In partnership with NEFF

Ingredients

NATILLA

  • 950ml whole milk, plus a little extra
  • 2 tbsp aniseeds
  • 3 small cinnamon sticks, broken
  • 200g caster sugar
  • 4 large egg yolks (or 5 medium)
  • 3 tbsp cornflour
  • 1 tsp vanilla extract
  • ground cinnamon, for dusting

SPONGE

  • 120g plain flour
  • 1½ tsp baking powder
  • 200g granulated sugar
  • 5 large eggs (or 6 medium), separated
  • 80ml whole milk
  • 1 tsp vanilla extract

SYRUP

  • slice of lime peel
  • 100g caster sugar
  • 25ml rum or coconut rum

Method

  • STEP 1

    Make the natilla the night before the cake. Pour the milk into a pan and add the anise and cinnamon sticks. Bring to the boil, then pour in the sugar, whisking until completely dissolved. Pour through a fine sieve into a new pan.

  • STEP 2

    Put the egg yolks into a large bowl and whisk until light and frothy. Once the milk has cooled slightly, pour into the egg yolks slowly, whisking throughout to avoid the eggs cooking. Pour back into the pan.

  • STEP 3

    Slake the cornflour with a little milk to a smooth paste. Put the milk and egg mixture over a low-medium heat and slowly add the cornflour mixture.

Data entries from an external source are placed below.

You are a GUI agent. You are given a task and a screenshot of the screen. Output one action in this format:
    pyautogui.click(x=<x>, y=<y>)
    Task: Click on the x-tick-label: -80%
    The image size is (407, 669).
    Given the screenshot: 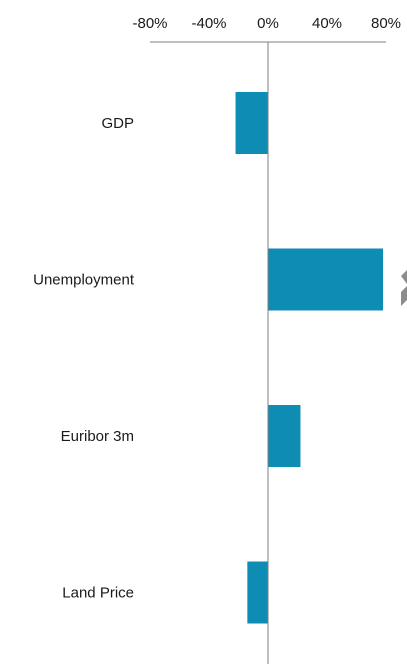 What is the action you would take?
    pyautogui.click(x=150, y=24)
    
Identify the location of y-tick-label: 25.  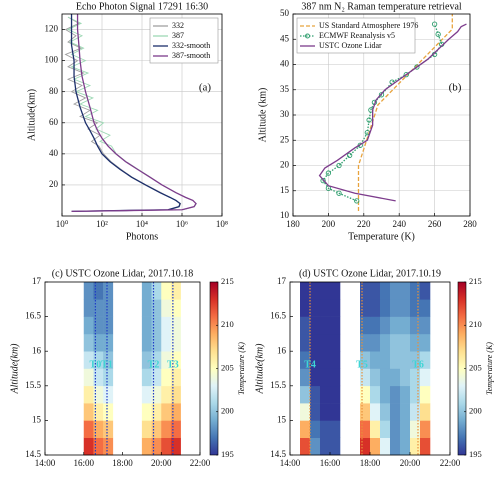
(285, 139).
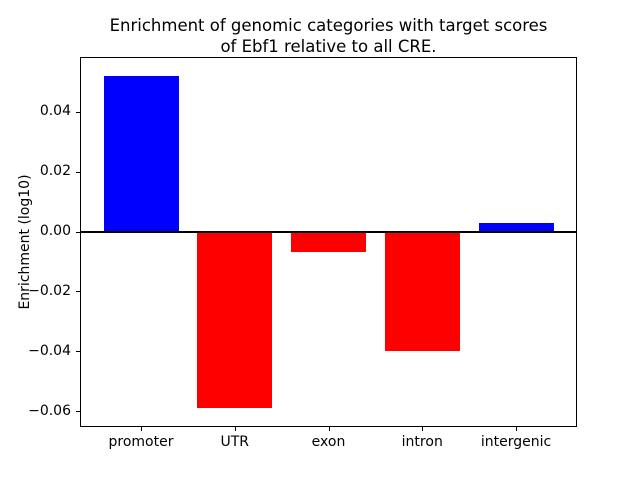  I want to click on x-tick-label-promoter: promoter, so click(141, 442).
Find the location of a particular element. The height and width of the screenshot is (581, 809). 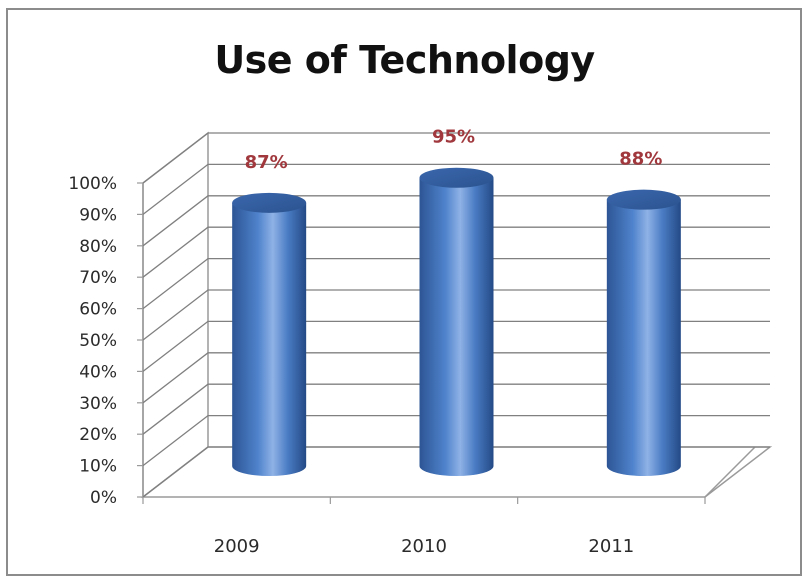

Cook gently, whisking all of the time, for around 10 minutes until you have a thick, smooth mixture. To make the mixture more or less stiff you can add or reduce the cornstarch. Be careful as more than 3½ tbsp of cornstarch will make the mixture quite wobbly. Once it's ready, let it cool down and cover the surface. You can serve this in nice glasses with a maria biscuit at the bottom of the cup, caramel or on its own. You can also use it to top a simple pound cake.

  • STEP 4

    To make the sponge, heat the oven to 195C/fan 175C/gas 5 and lightly grease a 22cm x 32cm baking dish. In a large bowl combine the flour, baking powder, and ¼ tsp of salt. Set aside. Separately, add three-quarters of the sugar to the mixer bowl with the egg yolks and mix on a high speed until the yolks are pale yellow. Slowly add the milk and vanilla to the mixture. Pour the egg yolk mixture over the flour and stir gently just until combined (don't over-mix).

  • STEP 5

    Use an electric whisk to beat the egg whites on high speed. Gradually add the remaining sugar as you mix and continue beating until stiff peaks form. Gently fold egg whites into the batter. I use a wooden spoon, slowly spinning the bowl and cutting the mixture in half with the spoon as I go very slowly, until just combined. Pour the batter into the prepared pan. Make sure to smooth it into an even layer so your baked cake doesn't have divots in it.

  • STEP 6

    Bake for 25-35 minutes or until a toothpick inserted in the centre of the cake comes out clean. Allow the cake to cool completely.

  • STEP 7

    For the icing, put the sugar, lime peel and 120ml of water into a pan and bring to a boil, simmer for 5 minutes, then stir in the rum, and cool. Poke lots of holes all over the cake and spoon over the syrup. Once the cake is completely cool, spoon over the natilla, dust with ground cinnamon and cut into squares to serve.